Dead dogs and mysteries

Wellington the dog has been killed.  Christopher found the dog first, and Mrs. Shears thought he did it.  So Christopher is going to solve

The Curious Case of the Dog in the Nighttime.

 All the other children at my school are stupid.  Except I’m not meant to call them stupid, even though this is what they are.  I’m meant to say that they have learning difficulties or that they have special needs.  But this is stupid because everyone has learning difficulties because learning to speak French or understanding relativity is difficult and also everyone has special needs, like Father, who has to carry a little packet of artificial sweetening tablets around with him to put in his coffee to stop him from getting fat, or Mrs. Peters, who wears a beige-colored hearing aid, or Siobhan, who has glasses so thick that they give you a headache if you borrow them, and none of these people are Special Needs, even if they have special needs.
Christopher, the protagonist and narrator of this book, is autistic.  His condition comes through in every word in this book, from his descriptions of the goings-on around him, to his understanding of events.

The titular case of Wellington the dog is the springboard that jumps us into the story.  Christopher finds Wellington forked to the ground in his neighbor’s yard, and is initially accused of killing him.  When he spots four red cars in a row the next day, he decides to investigate who actually killed the dog.  But even he isn’t prepared for what he eventually discovers.

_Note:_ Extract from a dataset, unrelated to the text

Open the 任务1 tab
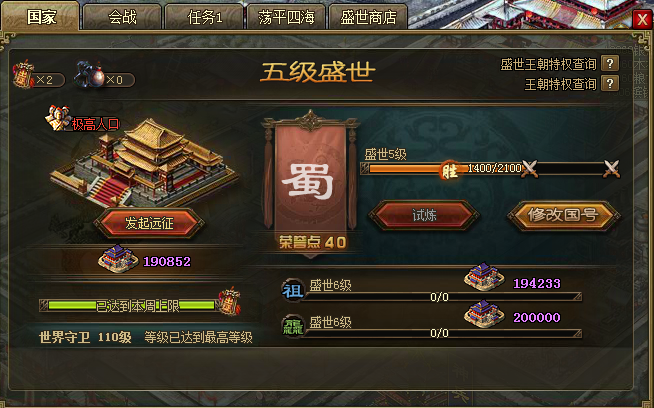 point(204,17)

I really enjoy this book.  The tone is a titch dry, but it really fits the character, and the narrative.  I also enjoy the math problems that are littered throughout the chapters, including my favorite, To switch or not to switch on Let’s Make a Deal.  And no, I won’t spoil it for you.

Even though the writing is necessarily stilted, the flow and pacing of the novel work really well.  Nothing seems rushed, or out of the blue.  There are things that are clichéd, however, the naivety of the narrator takes those clichés and turns them on their head, they are telegraphed for the reader why before Christopher even has any idea.  When your narrator tells you straight up he can’t lie, the lies of the characters in his orbit become even more pronounced.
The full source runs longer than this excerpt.